- _WORK ITEM_
Nothing but the lines from the one containing "Viewport: 1125px width, 2107px" to the end of the records that follow should be transcribed, each exactly, with the pictures left out.
─── RECORDS SHOWN
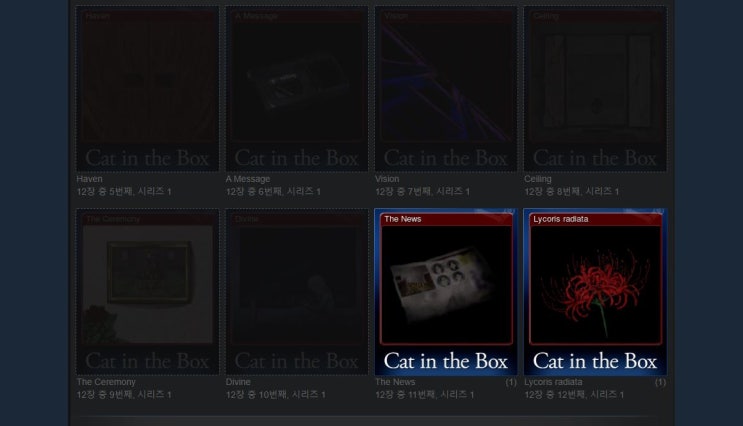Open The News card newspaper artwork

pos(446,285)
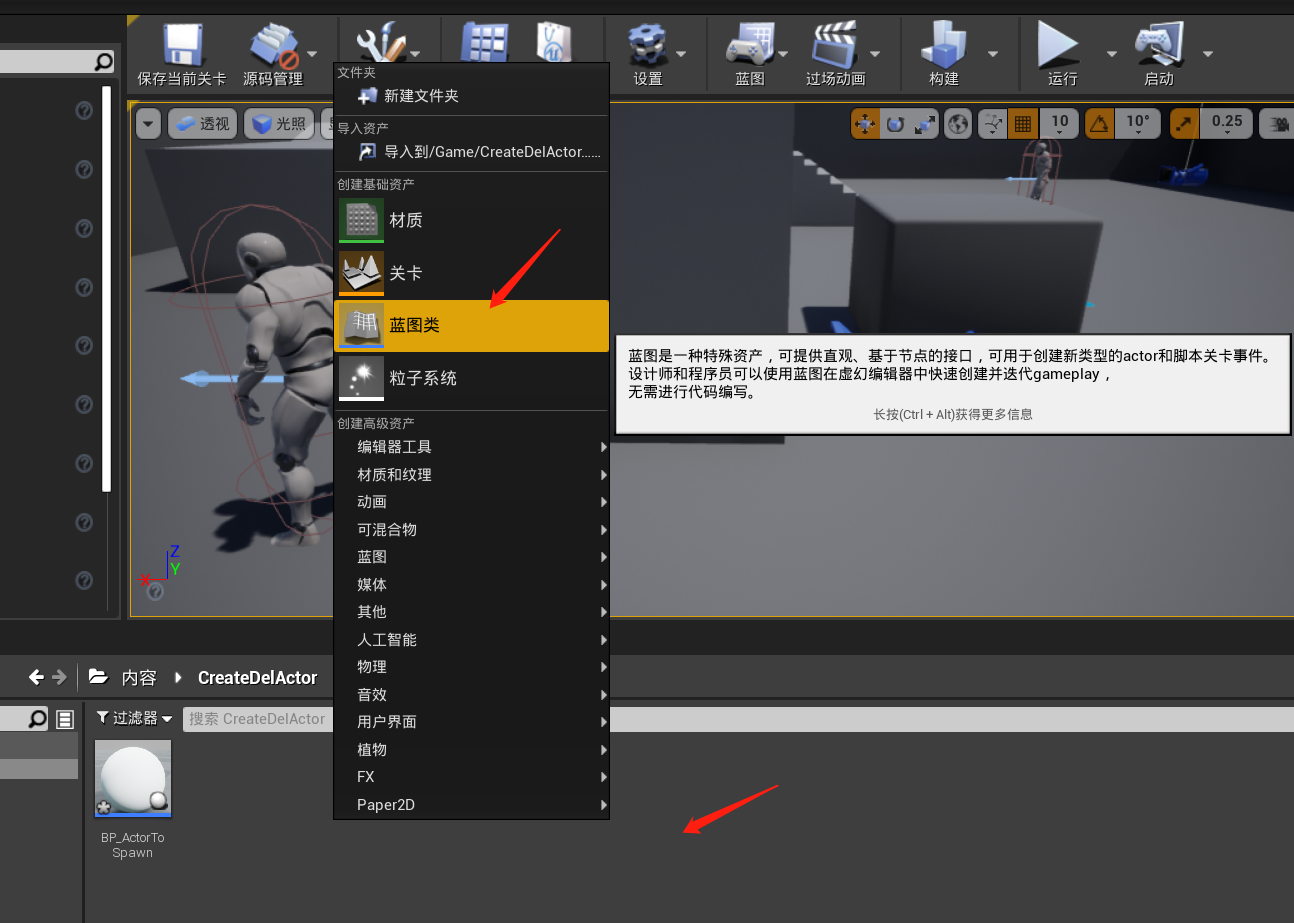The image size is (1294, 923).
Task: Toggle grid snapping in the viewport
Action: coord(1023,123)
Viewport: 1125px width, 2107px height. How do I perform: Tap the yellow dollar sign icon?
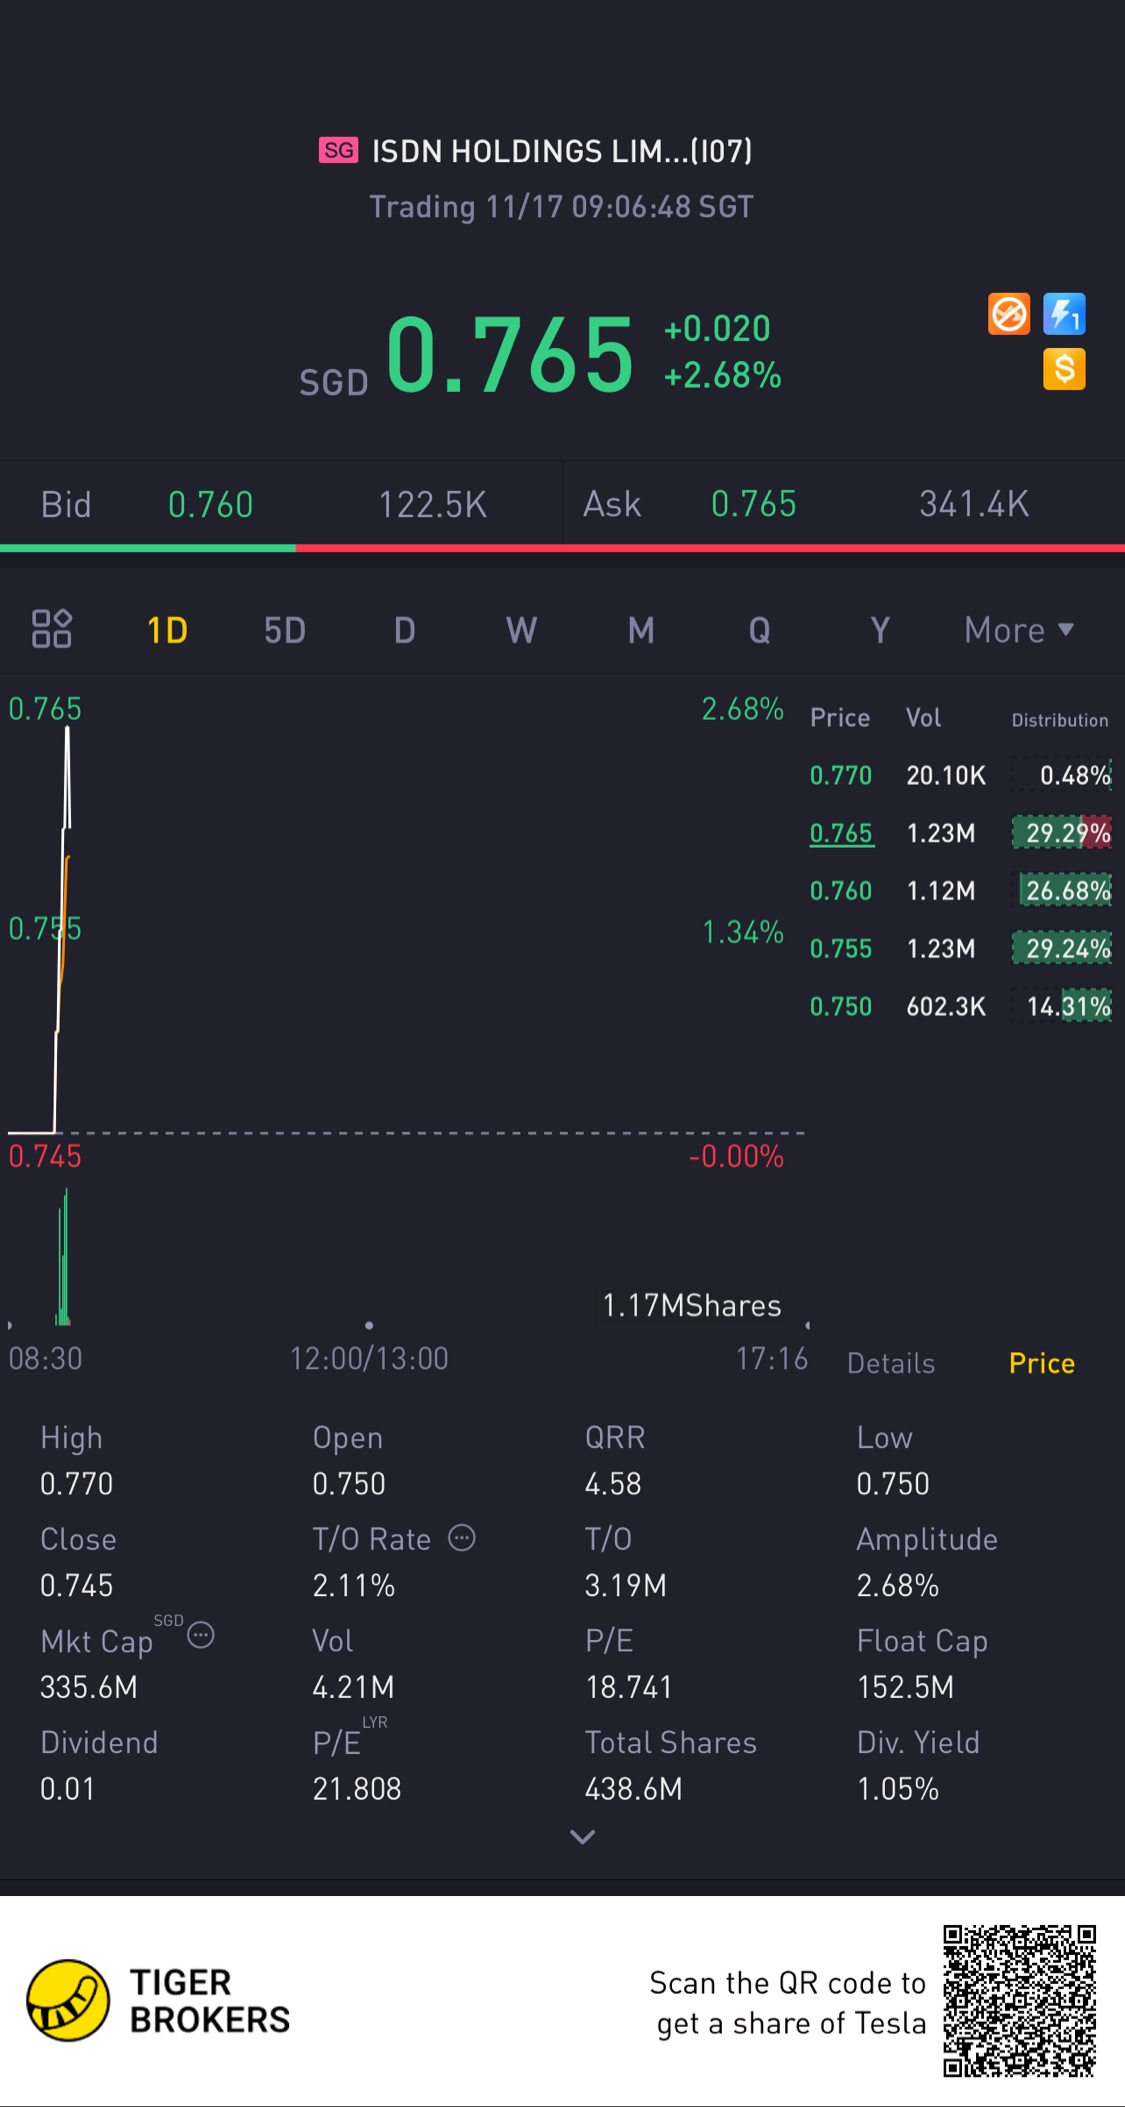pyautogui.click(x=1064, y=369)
──────
- _OUTPUT FOR THIS EXERCISE_
Viewport: 1125px width, 2107px height. How do I perform: Tap the yellow dollar sign icon?
pyautogui.click(x=1064, y=369)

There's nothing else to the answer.